# Assignment
Each line of the data below from the one holding "You are a GUI" to the one holding "Screen dimensions: 1200x630", inclusive, is to be reproduced exactly; no other line belongs in the answer.

# Records provided
+ + + + +

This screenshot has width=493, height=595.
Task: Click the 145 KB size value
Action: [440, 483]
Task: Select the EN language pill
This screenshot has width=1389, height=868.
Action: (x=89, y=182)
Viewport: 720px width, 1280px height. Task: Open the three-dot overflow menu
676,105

+ + + + +

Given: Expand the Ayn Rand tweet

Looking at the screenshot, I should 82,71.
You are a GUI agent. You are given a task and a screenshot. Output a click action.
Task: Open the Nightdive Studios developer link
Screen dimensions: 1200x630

+ + + + +

# Answer for the task
You are a GUI agent. You are given a task and a screenshot. Output a click action.
Task: Open the Nightdive Studios developer link
Screen dimensions: 1200x630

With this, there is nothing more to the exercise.